▶ _Quoted text_
--- start ---
# Should I outsource or start screenprinting myself?



## AnonBri (Jun 20, 2012)

My small business is looking to expand. So far we've been doing small vinyl heat-press jobs for paintball teams. Usually less than 15 shirts, with simple one color logos, and extremely customized shirts (like different names on each shirt, etc).

We're starting to get a good customer base that wants to buy a nice shirt based around our business: 










The original plan was to outsource the shirt, get around 100 made, and try to break even (mostly to get people wearing our brand). We have an online store and have not had luck selling pre-designed shirts in the past, so we're skeptical about getting a bunch made. (custom made has been really popular so far, not pre-made designs)

However, we think shirts haven't sold because the designs have been too simple (made with vinyl) and the price a little higher then what people want to pay. So we think we could sell a lot of screen-printed shirts because the design would be better and the price lower.

Our second biggest concern is sizes. If we get the wrong sizes and a ton of people want extra-large but we only got ten of those and then we have thirty left over smalls we can't sell... etc.

So we're thinking about starting to screen print. I'm already very good with illustrator, photoshop, etc. I know how to run the cutter and everything else, so I feel comfortable with a new learning curve. I'm just wondering how much money it will cost to start-up a very simple operation (1-4 colors at most, for now we will only be doing 1 color designs).

I really need to know how screens are setup -- I read an article on it but I can't figure out where you get screens setup. Do you do it yourself? Do you outsource? How much does it cost?

The benefit of running the screen-printer ourselves is that when people order shirts, we can make them and send them out. We don't have to guesstimate what the sizes will be like..etc. and if no one buys the shirts, we didn't waste the cash investing into a hundred shirts.


----------



## AnonBri (Jun 20, 2012)

I've been doing a lot of searching and I discovered plastisol ink transfers (screen printed transfers). Would one of those work well with my design? My biggest question is: Do you have to cut out around the design like you do with inkjet? If not this would be a good thing for me to try... if so I'd have to stick with screen printing or outsource screen printing (for the design I posted above).


----------



## headfirst (Jun 29, 2011)
--- end ---
[Entries for text and item location]
--- start ---
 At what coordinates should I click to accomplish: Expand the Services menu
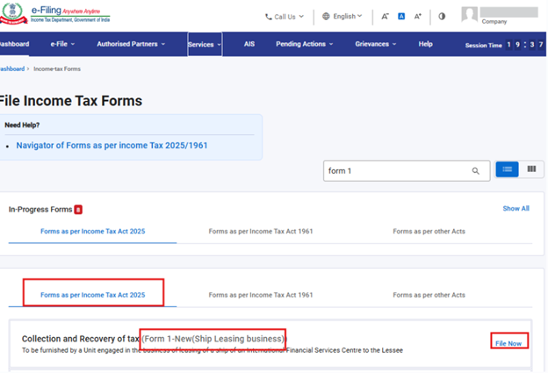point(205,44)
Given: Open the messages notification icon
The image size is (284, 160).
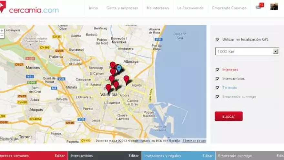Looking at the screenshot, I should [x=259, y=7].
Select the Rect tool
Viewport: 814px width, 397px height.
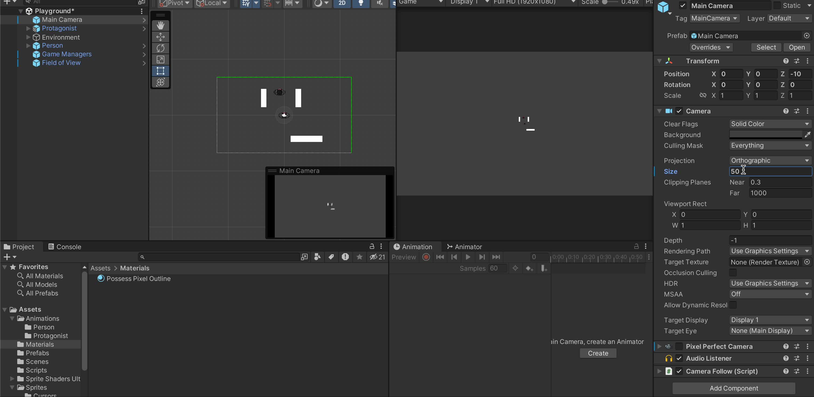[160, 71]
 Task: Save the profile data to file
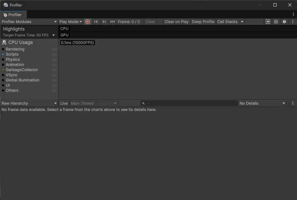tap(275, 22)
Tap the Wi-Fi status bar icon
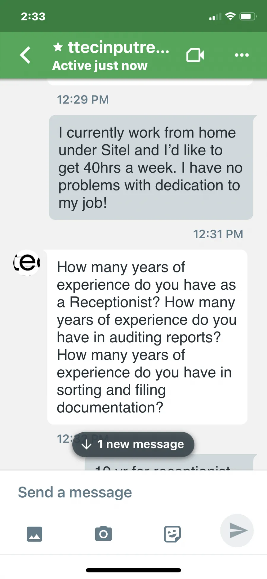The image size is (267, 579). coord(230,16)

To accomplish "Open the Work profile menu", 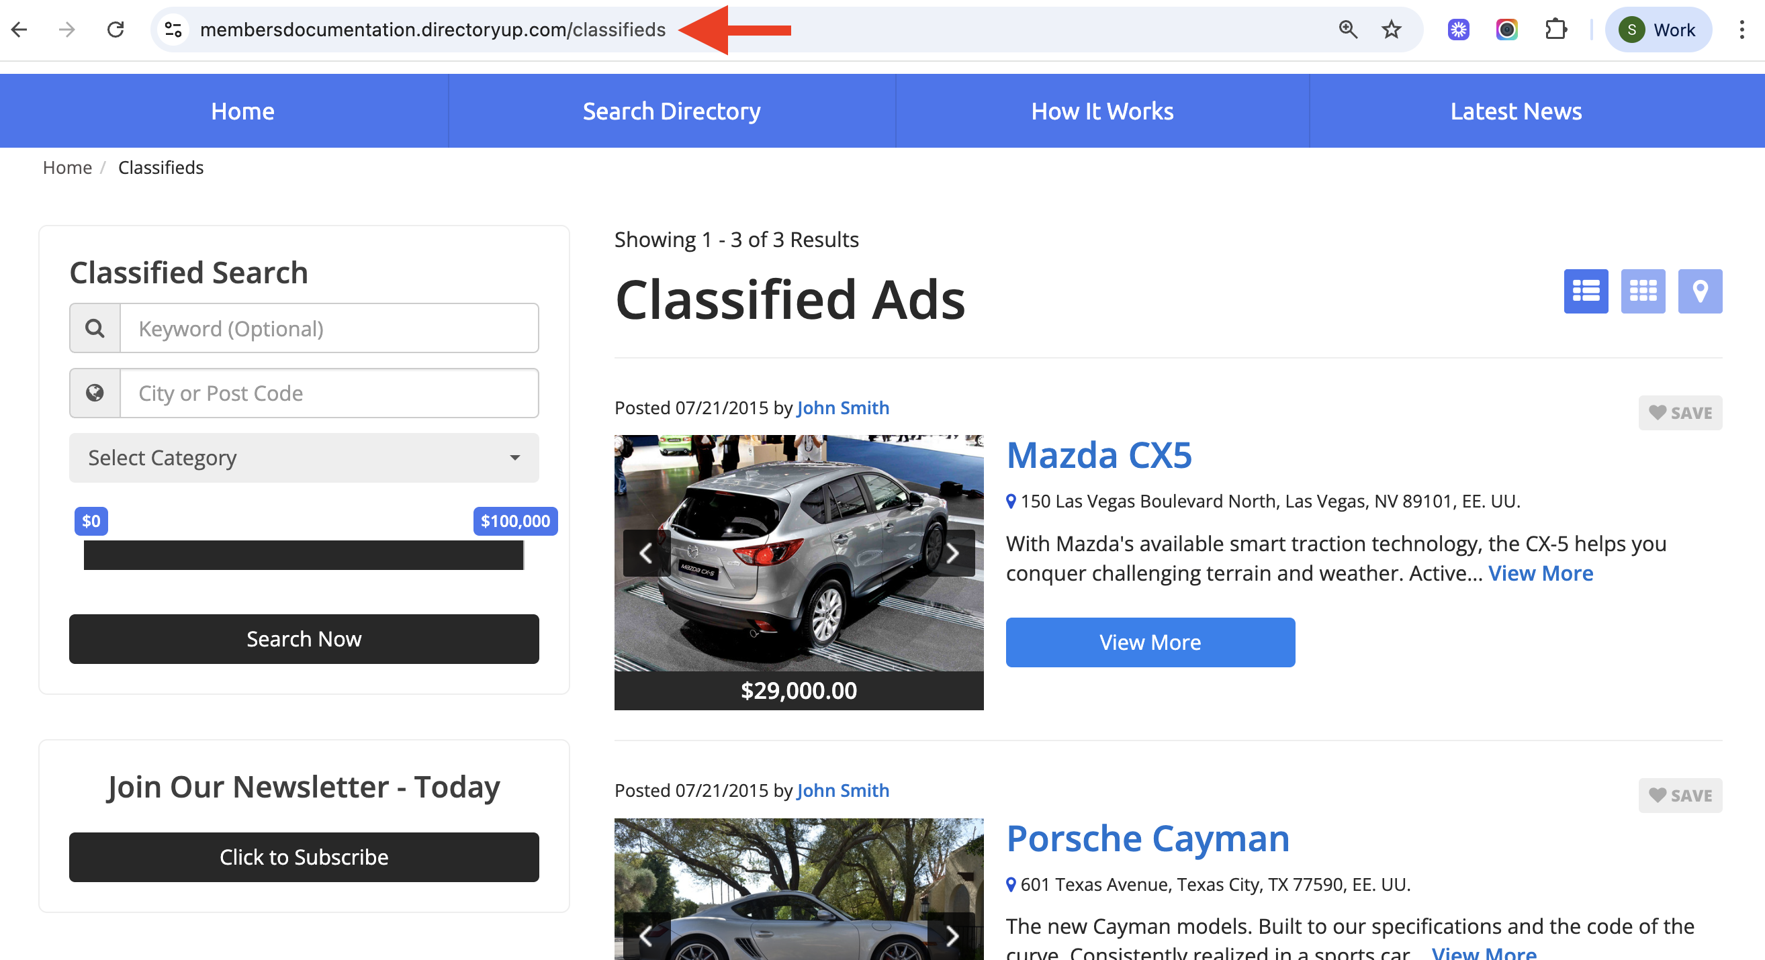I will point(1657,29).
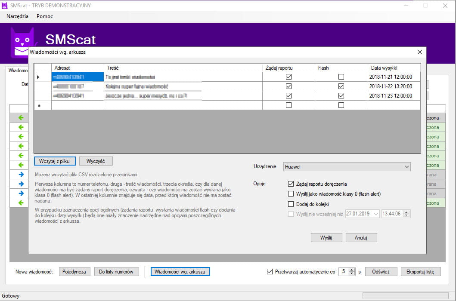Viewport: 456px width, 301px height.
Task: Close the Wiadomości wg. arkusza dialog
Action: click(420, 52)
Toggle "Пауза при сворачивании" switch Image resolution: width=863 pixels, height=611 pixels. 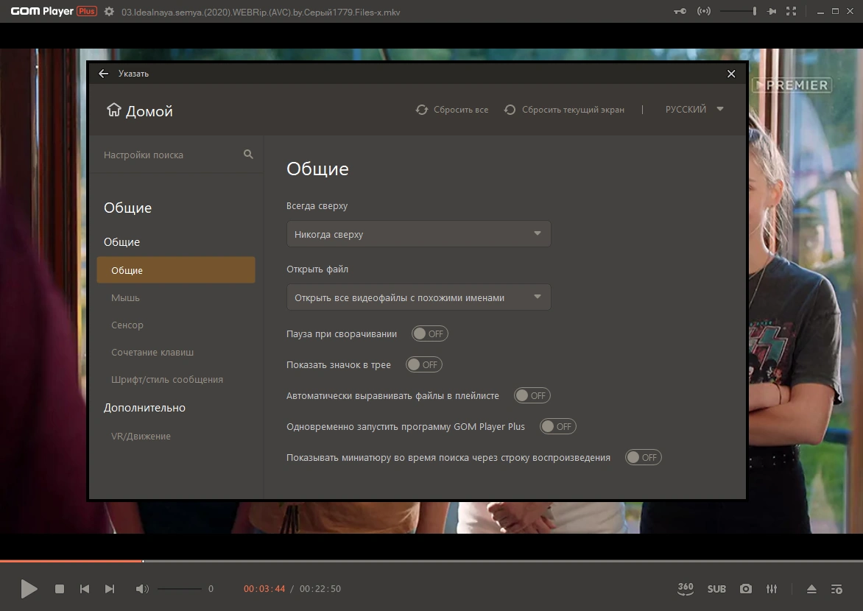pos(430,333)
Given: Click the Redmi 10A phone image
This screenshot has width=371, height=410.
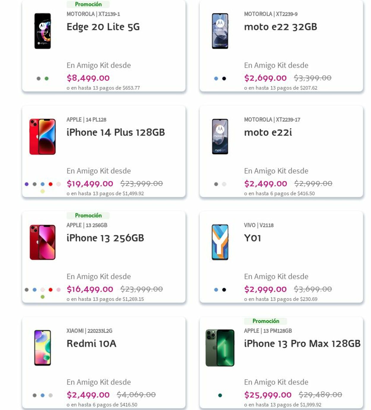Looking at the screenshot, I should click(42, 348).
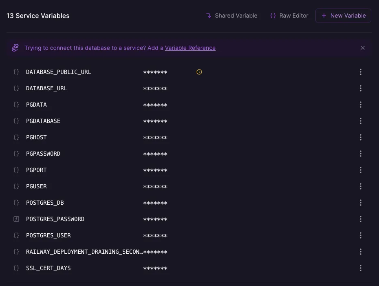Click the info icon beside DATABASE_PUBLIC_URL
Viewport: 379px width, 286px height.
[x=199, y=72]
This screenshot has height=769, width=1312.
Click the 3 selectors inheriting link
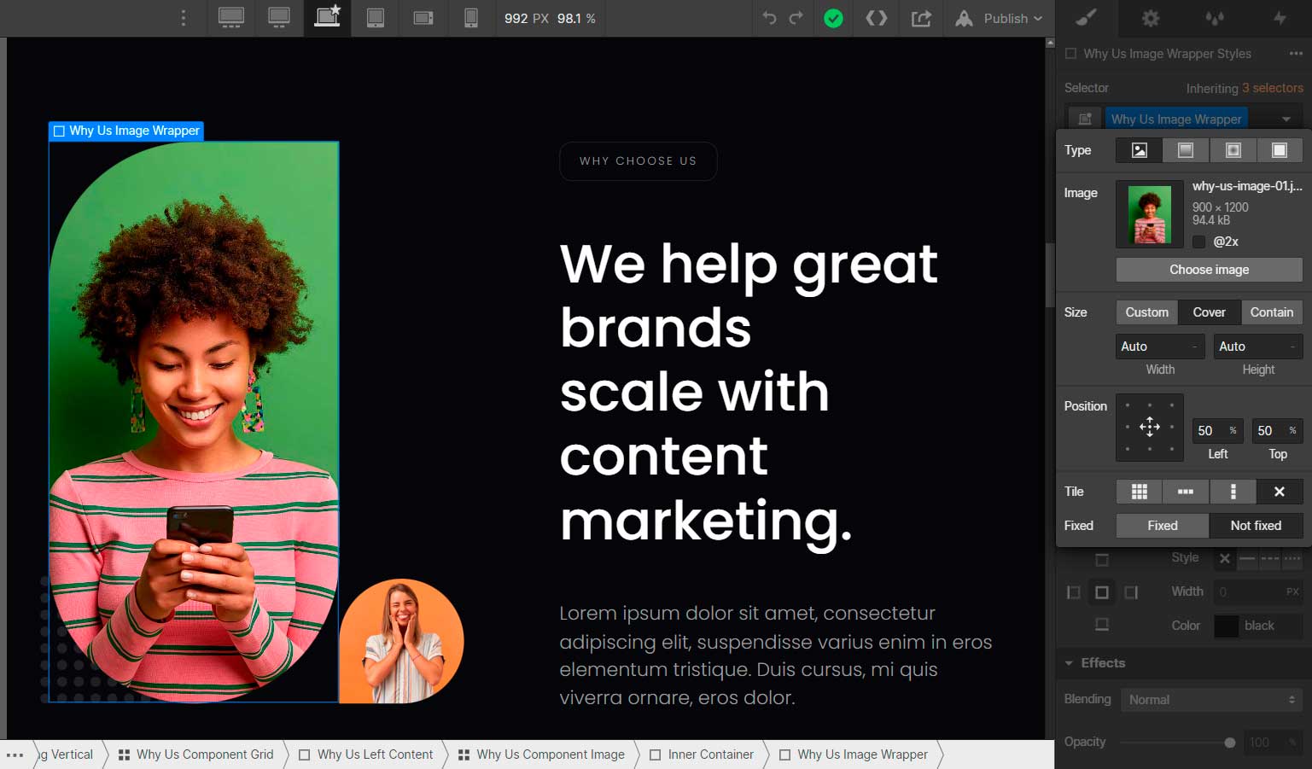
--- end ---
▶ _Work to complete_
(1) In the screenprinting thread, condense the paragraph beginning "The benefit of running the screen-printer ourselves" into a short bulleted list that keeps its main points.
(2) Retype the passage of the screenprinting thread between "I really need" and "does it cost?", inclusive.
Nothing in the listing is needed for this work.

▶ _Results by task_
(1)
- Shirts can be made and shipped as orders come in.
- There is no need to guess which sizes will be wanted.
- If no one buys, no money has been sunk into a hundred shirts.

(2)
I really need to know how screens are setup -- I read an article on it but I can't figure out where you get screens setup. Do you do it yourself? Do you outsource? How much does it cost?